### TASK OBJECTIVE
Copy the following data verbatim.

### RECORDS SHOWN
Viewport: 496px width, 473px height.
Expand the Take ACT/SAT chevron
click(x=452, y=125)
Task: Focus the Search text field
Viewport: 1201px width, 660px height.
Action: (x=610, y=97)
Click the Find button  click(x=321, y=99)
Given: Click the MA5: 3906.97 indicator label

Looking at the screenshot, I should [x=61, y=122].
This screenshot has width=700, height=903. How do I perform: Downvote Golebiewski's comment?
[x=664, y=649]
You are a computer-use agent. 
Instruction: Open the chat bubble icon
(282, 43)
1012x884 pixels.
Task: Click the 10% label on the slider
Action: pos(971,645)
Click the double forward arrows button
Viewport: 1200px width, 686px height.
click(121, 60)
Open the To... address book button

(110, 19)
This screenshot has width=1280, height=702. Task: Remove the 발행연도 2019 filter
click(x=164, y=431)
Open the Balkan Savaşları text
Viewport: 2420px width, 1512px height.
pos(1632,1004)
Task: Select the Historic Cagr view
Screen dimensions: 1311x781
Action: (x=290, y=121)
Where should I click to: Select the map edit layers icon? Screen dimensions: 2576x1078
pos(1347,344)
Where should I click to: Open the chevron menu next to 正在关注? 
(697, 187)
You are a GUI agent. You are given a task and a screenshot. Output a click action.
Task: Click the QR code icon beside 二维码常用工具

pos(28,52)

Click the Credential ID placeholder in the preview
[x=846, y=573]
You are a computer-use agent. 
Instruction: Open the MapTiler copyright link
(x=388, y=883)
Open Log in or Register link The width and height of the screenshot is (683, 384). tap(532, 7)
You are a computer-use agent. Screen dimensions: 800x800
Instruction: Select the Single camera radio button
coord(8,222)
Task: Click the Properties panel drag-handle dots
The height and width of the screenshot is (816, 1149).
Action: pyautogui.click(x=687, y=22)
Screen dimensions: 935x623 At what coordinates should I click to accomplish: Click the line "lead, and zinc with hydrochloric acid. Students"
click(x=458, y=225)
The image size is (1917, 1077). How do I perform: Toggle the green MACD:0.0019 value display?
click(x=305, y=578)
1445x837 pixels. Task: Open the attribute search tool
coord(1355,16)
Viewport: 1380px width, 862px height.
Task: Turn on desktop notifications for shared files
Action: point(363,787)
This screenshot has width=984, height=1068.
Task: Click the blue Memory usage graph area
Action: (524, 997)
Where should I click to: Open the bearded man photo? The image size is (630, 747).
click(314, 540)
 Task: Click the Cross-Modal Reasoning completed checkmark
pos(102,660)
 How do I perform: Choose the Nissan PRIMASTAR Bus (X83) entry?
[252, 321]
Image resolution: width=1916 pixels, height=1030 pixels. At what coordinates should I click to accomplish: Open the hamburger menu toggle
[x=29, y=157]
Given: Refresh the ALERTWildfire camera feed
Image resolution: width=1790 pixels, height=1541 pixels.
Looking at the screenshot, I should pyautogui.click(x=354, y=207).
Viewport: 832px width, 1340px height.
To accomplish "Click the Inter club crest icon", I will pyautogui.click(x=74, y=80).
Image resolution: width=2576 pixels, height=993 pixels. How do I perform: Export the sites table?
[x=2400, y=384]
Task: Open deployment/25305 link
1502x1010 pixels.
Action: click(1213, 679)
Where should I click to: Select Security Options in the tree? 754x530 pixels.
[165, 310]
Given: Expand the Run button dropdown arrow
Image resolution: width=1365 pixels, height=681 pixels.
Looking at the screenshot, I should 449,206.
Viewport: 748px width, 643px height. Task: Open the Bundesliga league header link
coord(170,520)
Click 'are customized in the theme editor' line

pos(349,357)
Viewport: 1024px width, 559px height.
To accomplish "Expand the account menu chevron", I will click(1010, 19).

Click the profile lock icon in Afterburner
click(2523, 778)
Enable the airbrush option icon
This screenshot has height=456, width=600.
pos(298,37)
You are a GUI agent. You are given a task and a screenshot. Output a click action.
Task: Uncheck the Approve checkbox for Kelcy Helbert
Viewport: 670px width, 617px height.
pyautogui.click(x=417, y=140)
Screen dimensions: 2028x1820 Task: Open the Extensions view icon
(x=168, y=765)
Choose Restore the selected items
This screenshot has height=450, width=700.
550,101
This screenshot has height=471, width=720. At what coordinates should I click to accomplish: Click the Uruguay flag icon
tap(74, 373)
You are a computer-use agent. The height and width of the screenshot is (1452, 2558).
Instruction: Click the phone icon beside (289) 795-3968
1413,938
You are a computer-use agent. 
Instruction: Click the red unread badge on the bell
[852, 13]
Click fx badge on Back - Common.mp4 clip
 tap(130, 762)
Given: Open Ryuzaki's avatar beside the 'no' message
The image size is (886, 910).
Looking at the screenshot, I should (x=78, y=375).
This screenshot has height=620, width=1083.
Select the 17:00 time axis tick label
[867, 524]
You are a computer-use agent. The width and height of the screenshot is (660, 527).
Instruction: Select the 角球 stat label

### FINISHED TASK
Viewport: 496px width, 473px height.
Expand the Take ACT/SAT chevron
click(x=452, y=125)
Task: Focus the Search text field
Viewport: 1201px width, 660px height.
Action: (x=610, y=97)
Click the Find button  click(x=321, y=99)
Given: Click the MA5: 3906.97 indicator label

Looking at the screenshot, I should [x=61, y=122].
This screenshot has width=700, height=903. How do I perform: Downvote Golebiewski's comment?
[x=664, y=649]
You are a computer-use agent. 
Instruction: Open the chat bubble icon
(282, 43)
1012x884 pixels.
Task: Click the 10% label on the slider
Action: pos(971,645)
Click the double forward arrows button
Viewport: 1200px width, 686px height.
click(121, 60)
Open the To... address book button

(110, 19)
This screenshot has width=1280, height=702. Task: Remove the 발행연도 2019 filter
click(x=164, y=431)
Open the Balkan Savaşları text
Viewport: 2420px width, 1512px height.
pos(1632,1004)
Task: Select the Historic Cagr view
Screen dimensions: 1311x781
Action: (x=290, y=121)
Where should I click to: Select the map edit layers icon? Screen dimensions: 2576x1078
pos(1347,344)
Where should I click to: Open the chevron menu next to 正在关注? 
(697, 187)
You are a GUI agent. You are given a task and a screenshot. Output a click action.
Task: Click the QR code icon beside 二维码常用工具

pos(28,52)

Click the Credential ID placeholder in the preview
[x=846, y=573]
You are a computer-use agent. 
Instruction: Open the MapTiler copyright link
(x=388, y=883)
Open Log in or Register link The width and height of the screenshot is (683, 384). tap(532, 7)
You are a computer-use agent. Screen dimensions: 800x800
Instruction: Select the Single camera radio button
coord(8,222)
Task: Click the Properties panel drag-handle dots
The height and width of the screenshot is (816, 1149).
Action: pyautogui.click(x=687, y=22)
Screen dimensions: 935x623 At what coordinates should I click to accomplish: Click the line "lead, and zinc with hydrochloric acid. Students"
click(x=458, y=225)
The image size is (1917, 1077). How do I perform: Toggle the green MACD:0.0019 value display?
click(x=305, y=578)
1445x837 pixels. Task: Open the attribute search tool
coord(1355,16)
Viewport: 1380px width, 862px height.
Task: Turn on desktop notifications for shared files
Action: point(363,787)
This screenshot has width=984, height=1068.
Task: Click the blue Memory usage graph area
Action: (524, 997)
Where should I click to: Open the bearded man photo? The image size is (630, 747).
click(314, 540)
 Task: Click the Cross-Modal Reasoning completed checkmark
pos(102,660)
 How do I perform: Choose the Nissan PRIMASTAR Bus (X83) entry?
[252, 321]
Image resolution: width=1916 pixels, height=1030 pixels. At what coordinates should I click to accomplish: Open the hamburger menu toggle
[x=29, y=157]
Given: Refresh the ALERTWildfire camera feed
Image resolution: width=1790 pixels, height=1541 pixels.
Looking at the screenshot, I should pyautogui.click(x=354, y=207).
Viewport: 832px width, 1340px height.
To accomplish "Click the Inter club crest icon", I will pyautogui.click(x=74, y=80).
Image resolution: width=2576 pixels, height=993 pixels. How do I perform: Export the sites table?
[x=2400, y=384]
Task: Open deployment/25305 link
1502x1010 pixels.
Action: click(1213, 679)
Where should I click to: Select Security Options in the tree? 754x530 pixels.
[165, 310]
Given: Expand the Run button dropdown arrow
Image resolution: width=1365 pixels, height=681 pixels.
Looking at the screenshot, I should 449,206.
Viewport: 748px width, 643px height. Task: Open the Bundesliga league header link
coord(170,520)
Click 'are customized in the theme editor' line

pos(349,357)
Viewport: 1024px width, 559px height.
To accomplish "Expand the account menu chevron", I will click(1010, 19).

Click the profile lock icon in Afterburner
click(2523, 778)
Enable the airbrush option icon
This screenshot has height=456, width=600.
pos(298,37)
You are a GUI agent. You are given a task and a screenshot. Output a click action.
Task: Uncheck the Approve checkbox for Kelcy Helbert
Viewport: 670px width, 617px height.
pyautogui.click(x=417, y=140)
Screen dimensions: 2028x1820 Task: Open the Extensions view icon
(x=168, y=765)
Choose Restore the selected items
This screenshot has height=450, width=700.
550,101
This screenshot has height=471, width=720. At what coordinates should I click to accomplish: Click the Uruguay flag icon
tap(74, 373)
You are a computer-use agent. The height and width of the screenshot is (1452, 2558).
Instruction: Click the phone icon beside (289) 795-3968
1413,938
You are a computer-use agent. 
Instruction: Click the red unread badge on the bell
[852, 13]
Click fx badge on Back - Common.mp4 clip
 tap(130, 762)
Given: Open Ryuzaki's avatar beside the 'no' message
The image size is (886, 910).
Looking at the screenshot, I should (x=78, y=375).
This screenshot has height=620, width=1083.
Select the 17:00 time axis tick label
[867, 524]
You are a computer-use agent. The width and height of the screenshot is (660, 527).
Instruction: Select the 角球 stat label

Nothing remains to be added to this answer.